___ SELECTED EXCERPT ___

Acts 17:18 “good news about Jesus and his resurrection”

Acts 20:24 “gospel of God’s grace”

Look up the following 8 Bible passages and find out which of the “gospels” (above) does Jesus preach, promote and ask others to preach?

Mt 4:23, 9:35, 10:7,  24:14;              Luke 4:43, 8:1, 16:16;          Mark 1:14

Jesus’ first sermon Mark 1: 14-15              

 “…Jesus went into Galilee, proclaiming the good news (gospel) of God. ‘The time has come,’ he said. ‘The kingdom of God has come near. Repent and believe the good news!”

For those in the Kingdom, we are asked to fulfill the Great Commission of Jesus. “Make disciples…teaching them to obey everything I have commanded you.”

The Kingdom

The primary teaching point of Jesus was concerned with preaching the gospel of the Kingdom. According to Jesus, this preaching is why He was sent. This Kingdom of God in some New Testament places is called the Kingdom of heaven,  but two things the Kingdom is NOT: it is not a place you go when you die, AND it is not an intellectual agreement of some teaching being true.

___ SUPPLIED INFORMATION ___

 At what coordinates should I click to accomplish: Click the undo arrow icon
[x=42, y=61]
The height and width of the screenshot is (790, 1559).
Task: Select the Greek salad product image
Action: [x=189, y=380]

___

REQUIRED TASKS →
**A.** Do these statements agree with the Bible study excerpt? Answer yes or no for each, and quote the words from the excerpt that settle it.
(i) The Kingdom of God is called the Kingdom of heaven in some New Testament places.
(ii) The Kingdom is a place you go when you die.
(iii) The reader is asked to look up eight Bible passages.
**B.** In the Bible study excerpt's quotation from Mark 1, where did Jesus go when he began proclaiming the good news?
**C.** List every Bible passage that the Bible study excerpt asks the reader to look up.
The rows play no part in any of this.

PER-TASK OUTPUTS →
**A.**
(i) Yes: "This Kingdom of God in some New Testament places is called the Kingdom of heaven"
(ii) No: "it is not a place you go when you die"
(iii) Yes: "Look up the following 8 Bible passages"

**B.** Galilee

**C.**
Mt 4:23
Mt 9:35
Mt 10:7
Mt 24:14
Luke 4:43
Luke 8:1
Luke 16:16
Mark 1:14